• REQUIRED WORK: Go through the records and filter out every line lacking the word "computer"; copy the lines that remain.

-- PROVIDED INFORMATION follows --

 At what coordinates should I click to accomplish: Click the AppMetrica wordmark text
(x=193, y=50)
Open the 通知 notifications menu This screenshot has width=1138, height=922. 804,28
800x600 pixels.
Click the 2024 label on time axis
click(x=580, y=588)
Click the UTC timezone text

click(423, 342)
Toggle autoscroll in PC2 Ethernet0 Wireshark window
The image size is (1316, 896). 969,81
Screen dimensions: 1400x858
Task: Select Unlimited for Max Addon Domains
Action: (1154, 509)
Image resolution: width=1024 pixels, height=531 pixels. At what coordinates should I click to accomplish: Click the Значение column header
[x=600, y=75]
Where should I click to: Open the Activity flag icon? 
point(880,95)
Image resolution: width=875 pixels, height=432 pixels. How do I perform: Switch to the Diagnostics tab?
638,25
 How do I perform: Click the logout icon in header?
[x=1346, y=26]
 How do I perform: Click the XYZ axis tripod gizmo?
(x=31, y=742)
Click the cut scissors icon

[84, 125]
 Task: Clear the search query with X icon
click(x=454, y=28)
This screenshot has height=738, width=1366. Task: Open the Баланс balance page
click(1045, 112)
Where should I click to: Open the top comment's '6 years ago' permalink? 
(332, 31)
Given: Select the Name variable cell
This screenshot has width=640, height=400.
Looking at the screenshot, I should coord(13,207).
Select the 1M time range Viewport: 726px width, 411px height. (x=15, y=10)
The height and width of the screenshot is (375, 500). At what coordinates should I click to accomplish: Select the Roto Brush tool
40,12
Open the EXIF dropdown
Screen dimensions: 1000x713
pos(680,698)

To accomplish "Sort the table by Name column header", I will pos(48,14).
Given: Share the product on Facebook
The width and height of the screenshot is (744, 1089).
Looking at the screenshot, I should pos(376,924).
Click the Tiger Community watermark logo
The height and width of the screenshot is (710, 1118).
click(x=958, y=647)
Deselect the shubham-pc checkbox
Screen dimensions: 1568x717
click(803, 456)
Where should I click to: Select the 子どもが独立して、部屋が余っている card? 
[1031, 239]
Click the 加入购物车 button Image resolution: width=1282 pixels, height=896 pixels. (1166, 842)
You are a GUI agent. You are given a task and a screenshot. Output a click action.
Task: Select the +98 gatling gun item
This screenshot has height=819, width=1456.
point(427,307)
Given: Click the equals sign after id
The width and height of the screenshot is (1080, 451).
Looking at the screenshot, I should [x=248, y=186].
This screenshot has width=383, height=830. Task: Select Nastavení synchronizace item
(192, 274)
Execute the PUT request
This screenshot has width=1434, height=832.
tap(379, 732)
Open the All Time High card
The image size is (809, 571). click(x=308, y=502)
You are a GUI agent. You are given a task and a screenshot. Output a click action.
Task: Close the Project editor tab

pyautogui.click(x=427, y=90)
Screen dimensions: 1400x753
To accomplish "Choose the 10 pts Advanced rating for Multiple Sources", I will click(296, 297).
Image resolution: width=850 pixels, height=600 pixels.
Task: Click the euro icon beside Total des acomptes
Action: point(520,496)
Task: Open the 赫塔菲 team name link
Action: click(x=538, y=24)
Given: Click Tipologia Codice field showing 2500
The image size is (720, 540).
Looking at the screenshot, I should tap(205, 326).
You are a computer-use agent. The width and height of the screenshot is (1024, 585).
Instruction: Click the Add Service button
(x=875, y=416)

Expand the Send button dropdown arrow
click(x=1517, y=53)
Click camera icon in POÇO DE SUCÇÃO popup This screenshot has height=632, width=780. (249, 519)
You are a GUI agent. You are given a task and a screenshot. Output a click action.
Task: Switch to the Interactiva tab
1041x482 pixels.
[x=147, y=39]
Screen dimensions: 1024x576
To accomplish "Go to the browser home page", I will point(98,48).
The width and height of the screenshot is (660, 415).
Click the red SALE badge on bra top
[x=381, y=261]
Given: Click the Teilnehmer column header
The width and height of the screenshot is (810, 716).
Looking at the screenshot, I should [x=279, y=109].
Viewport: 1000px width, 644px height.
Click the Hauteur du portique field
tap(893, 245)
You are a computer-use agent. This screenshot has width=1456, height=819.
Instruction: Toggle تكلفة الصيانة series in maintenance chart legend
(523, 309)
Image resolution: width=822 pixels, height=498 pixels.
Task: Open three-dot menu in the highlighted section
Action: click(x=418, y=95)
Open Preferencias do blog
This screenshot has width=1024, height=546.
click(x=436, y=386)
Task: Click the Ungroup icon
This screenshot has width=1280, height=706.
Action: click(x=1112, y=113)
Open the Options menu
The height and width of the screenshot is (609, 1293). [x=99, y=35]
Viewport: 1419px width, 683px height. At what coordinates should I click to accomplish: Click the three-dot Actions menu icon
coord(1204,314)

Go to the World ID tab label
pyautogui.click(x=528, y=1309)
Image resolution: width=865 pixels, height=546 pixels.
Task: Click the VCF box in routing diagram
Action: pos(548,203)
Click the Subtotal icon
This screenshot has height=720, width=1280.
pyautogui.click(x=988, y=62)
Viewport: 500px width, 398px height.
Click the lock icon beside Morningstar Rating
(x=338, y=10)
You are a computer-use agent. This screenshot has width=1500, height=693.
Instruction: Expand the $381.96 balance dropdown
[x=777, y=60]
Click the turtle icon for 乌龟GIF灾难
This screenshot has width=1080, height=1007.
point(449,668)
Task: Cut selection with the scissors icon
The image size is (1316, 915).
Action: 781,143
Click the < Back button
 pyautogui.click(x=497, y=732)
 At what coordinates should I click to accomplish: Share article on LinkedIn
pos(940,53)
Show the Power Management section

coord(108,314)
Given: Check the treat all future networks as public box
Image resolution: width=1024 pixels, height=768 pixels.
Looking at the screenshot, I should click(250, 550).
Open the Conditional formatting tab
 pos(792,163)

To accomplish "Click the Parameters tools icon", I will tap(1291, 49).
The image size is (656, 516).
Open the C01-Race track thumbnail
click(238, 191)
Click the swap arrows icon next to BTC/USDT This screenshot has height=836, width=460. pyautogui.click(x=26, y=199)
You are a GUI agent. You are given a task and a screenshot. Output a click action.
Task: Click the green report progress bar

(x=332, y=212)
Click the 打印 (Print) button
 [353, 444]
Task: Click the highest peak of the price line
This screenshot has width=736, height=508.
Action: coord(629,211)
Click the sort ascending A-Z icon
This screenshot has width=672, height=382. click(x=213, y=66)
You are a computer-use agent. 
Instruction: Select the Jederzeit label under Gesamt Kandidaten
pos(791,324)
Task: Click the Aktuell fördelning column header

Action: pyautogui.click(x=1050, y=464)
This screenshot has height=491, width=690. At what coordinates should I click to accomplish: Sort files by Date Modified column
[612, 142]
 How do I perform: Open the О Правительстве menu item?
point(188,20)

-- PROVIDED INFORMATION concluded --

• EXERCISE SOLUTION:
You are a computer-use agent. The width and height of the screenshot is (1024, 585).
You are a computer-use agent. This screenshot has width=1456, height=819.
You are a computer-use agent. This screenshot has width=1500, height=693.
You are a computer-use agent. 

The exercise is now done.